Comme pour beaucoup de processus mnésiques, l'activité de SM est localisée dans l'hippocampe. Plus précisément, l'hippocampe est constitué de différents sous-champs cellulaires (CA1-CA3, Gyrus Denté -DG- et subiculum) dont il a été montré, principalement chez l'animal, leur rôle dans l'activité de SM. L'activité de SM dépendrait de deux sous-champs hippocampiques particuliers, le DG et CA3. Toutefois, malgré son importance pour l'ontogenèse de la mémoire, les données concernant la maturation de la SM pendant l'enfance sont encore rares.
Dans une récente étude publiée dans Hippocampus (thèse d'Antoine Bouyeure), inscrite plus largement dans le projet MemoDev dirigée par Marion Noulhiane (équipe InDev, UNIACT/NeuroSpin et UMR NeuroDiderot), avec la participation de BAOBAB (NeuroSpin), les chercheurs ont utilisé une tâche de discrimination de la mémoire, un indicateur comportemental de la SM. Ils ont acquis les images du cerveau d'enfants sur le scanner IRM 3 T de NeuroSpin avec une méthodologie novatrice offrant la possibilité d'optimiser l'étude de l'hippocampe au cours de l'enfance. Ils ont segmenté manuellement les volumes des sous-champs hippocampiques d'une cohorte de 26 enfants âgés de 5 à 12 ans. Ils ont examiné l'association entre les volumes des sous-champs hippocampiques et la performance de discrimination de la mémoire.

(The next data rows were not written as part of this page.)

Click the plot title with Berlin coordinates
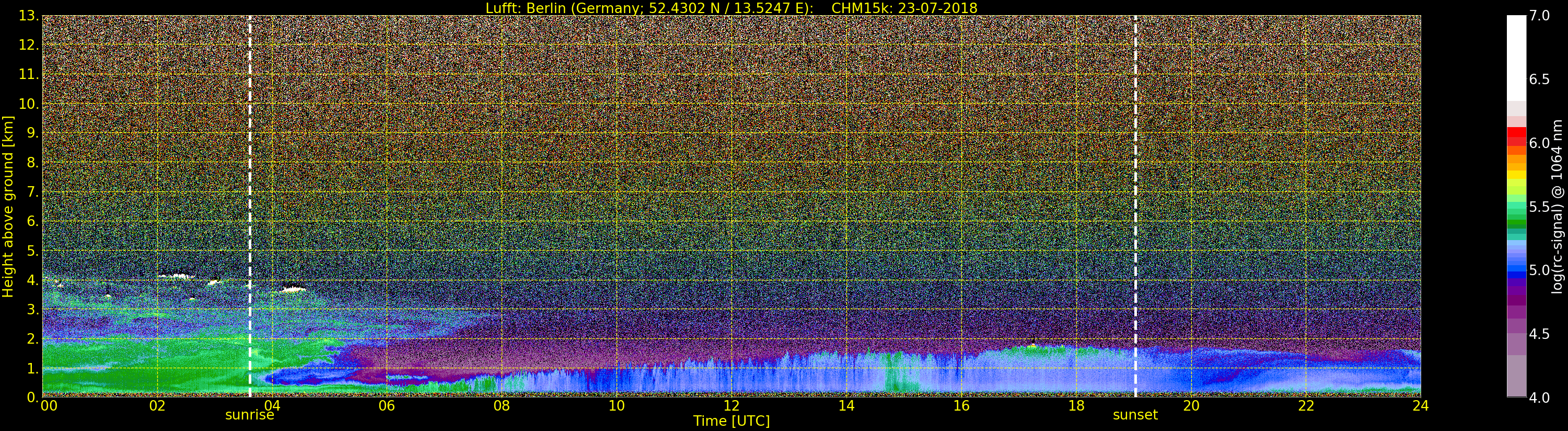The height and width of the screenshot is (431, 1568). 731,8
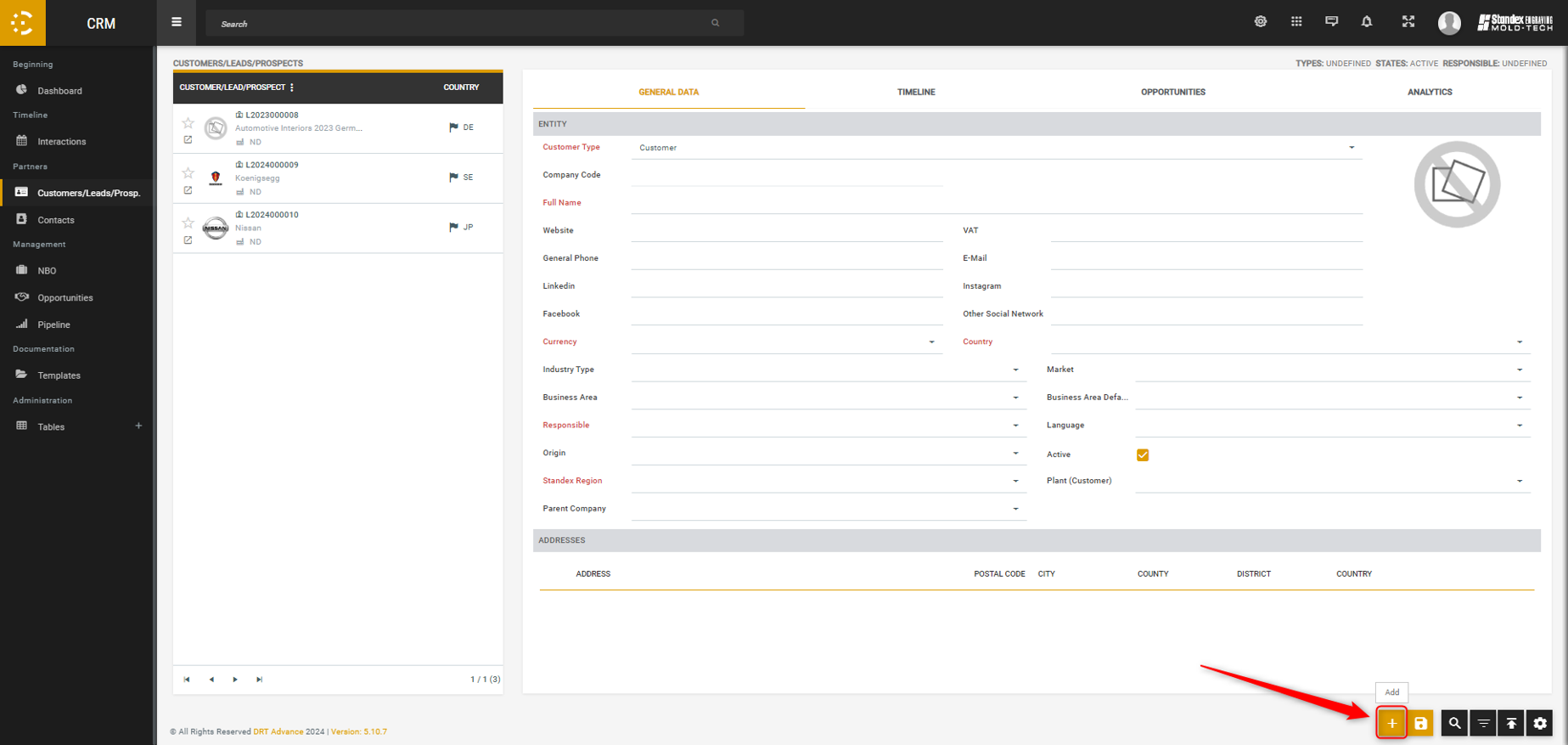The height and width of the screenshot is (745, 1568).
Task: Open the notifications bell icon
Action: coord(1366,22)
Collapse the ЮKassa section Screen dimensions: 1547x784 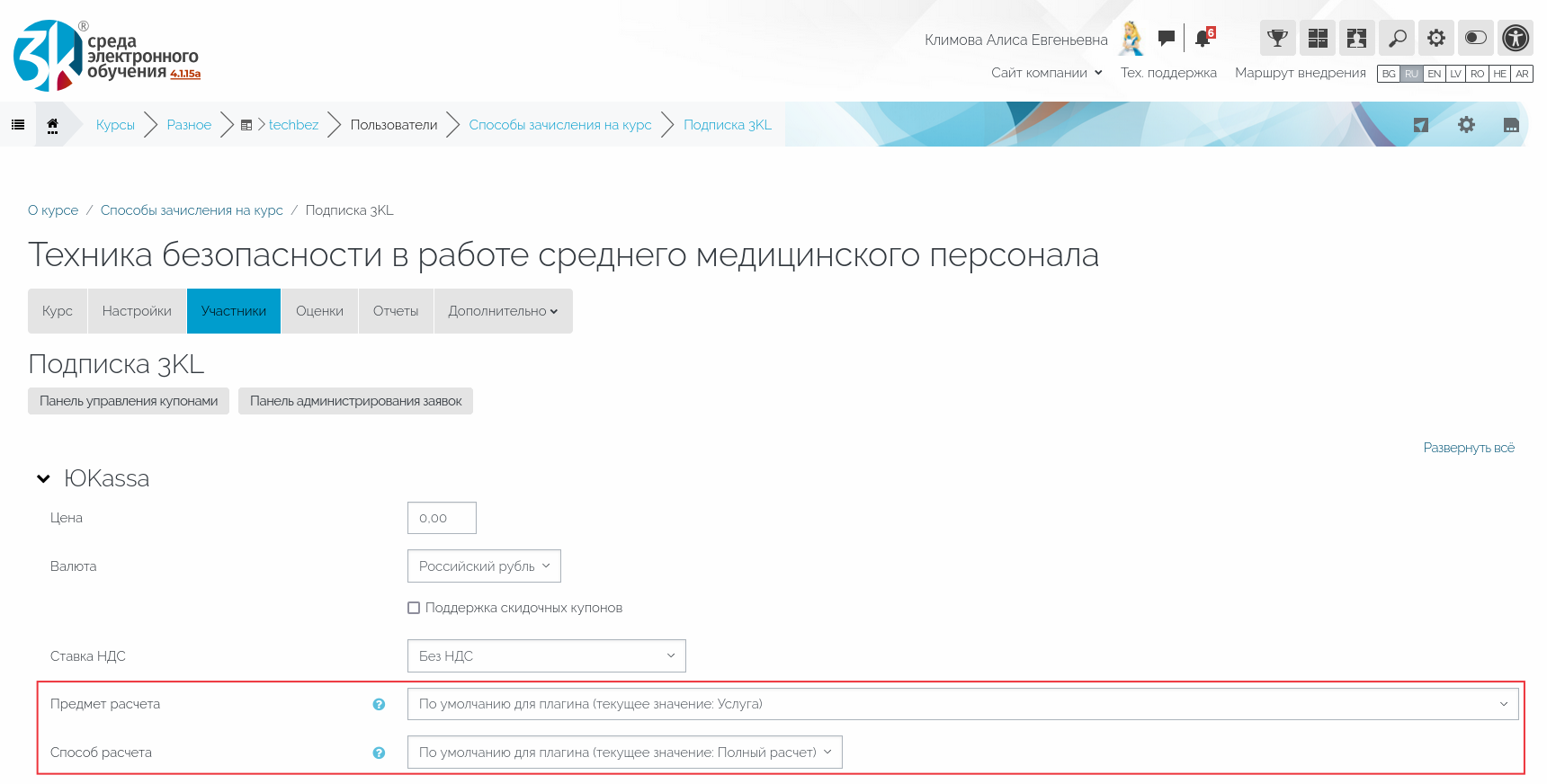tap(43, 479)
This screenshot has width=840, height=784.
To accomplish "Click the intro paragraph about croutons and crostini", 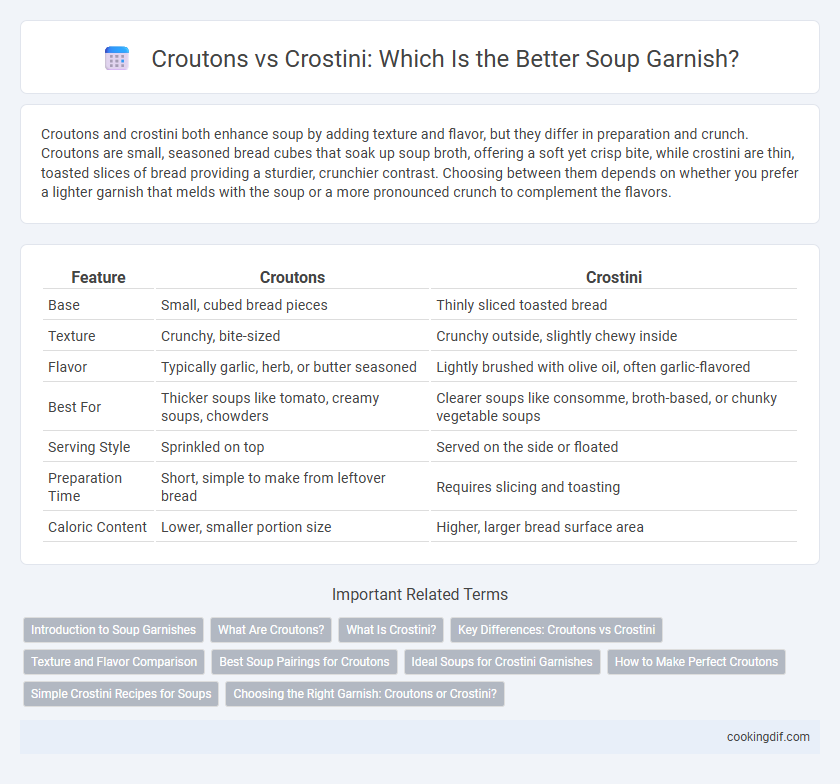I will (x=419, y=163).
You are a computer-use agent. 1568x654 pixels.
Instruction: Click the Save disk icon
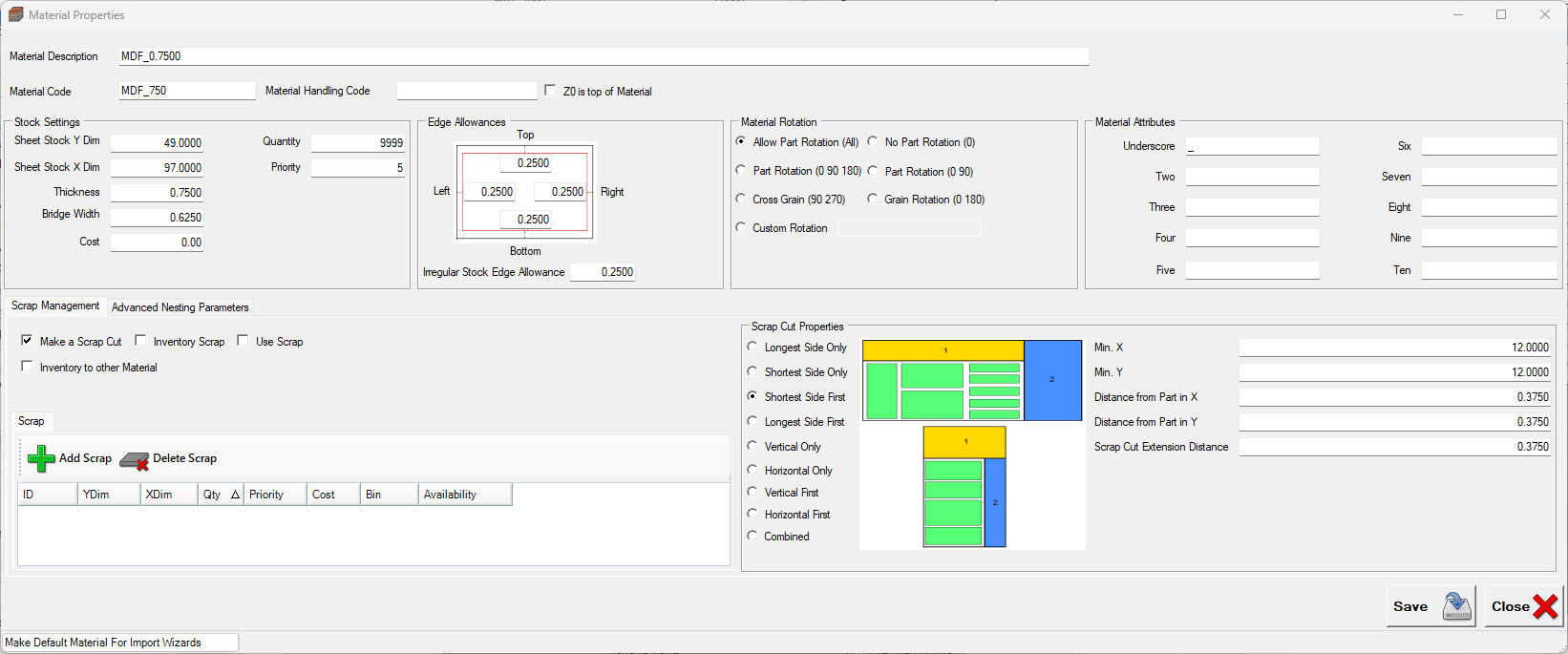[x=1457, y=606]
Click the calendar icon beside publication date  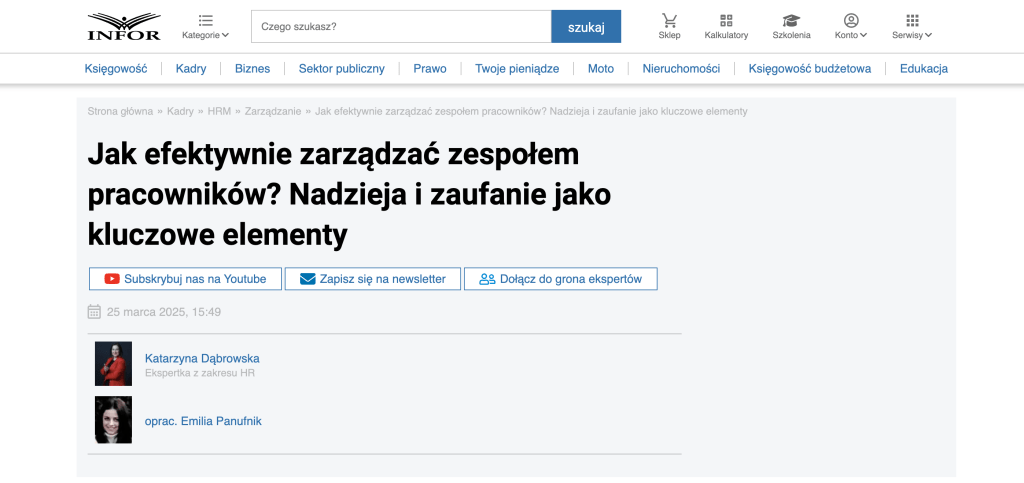pyautogui.click(x=94, y=312)
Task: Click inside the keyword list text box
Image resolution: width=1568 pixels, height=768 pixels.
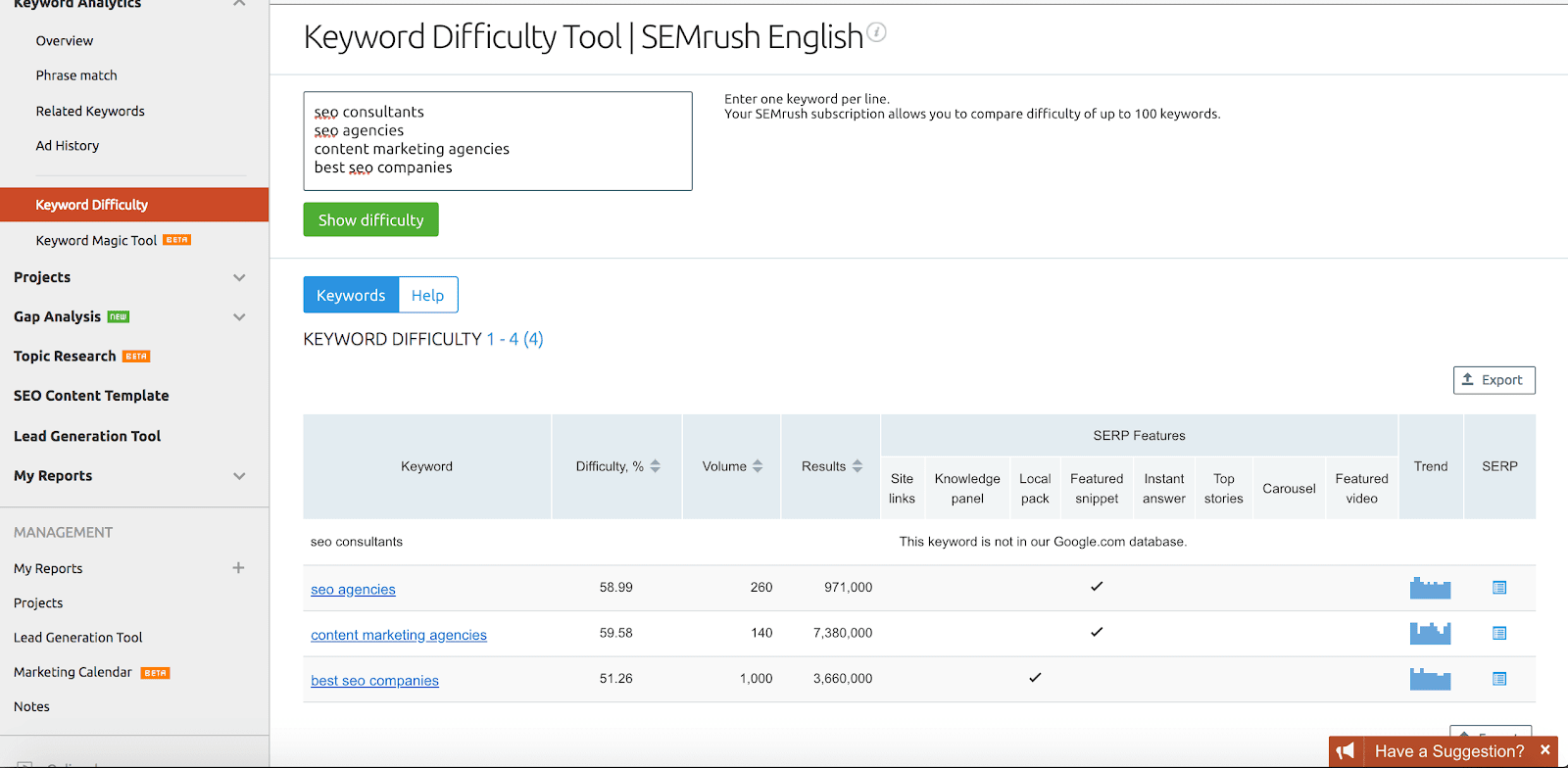Action: 497,141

Cette étude montre des différences de discrimination de la mémoire liées à l'âge, suggérant une maturation progressive et continue de cette capacité mnésique de la petite enfance à l'adolescence. De plus, elle met en évidence des associations distinctes entre l'âge et les volumes des sous-champs hippocampiques, suggérant des trajectoires de développement distinctes. Enfin, elle établit une relation entre la performance de discrimination de la mémoire et les volumes de CA3 et du subiculum. L'ensemble des résultats confirme le rôle de CA3 dans la discrimination de la mémoire, et suggère d'examiner de plus près le rôle du subiculum, un résultat novateur. Cette étude montre ainsi que les sous-champs de l'hippocampe contribuent de manière distincte à la séparation de motifs au cours du développement.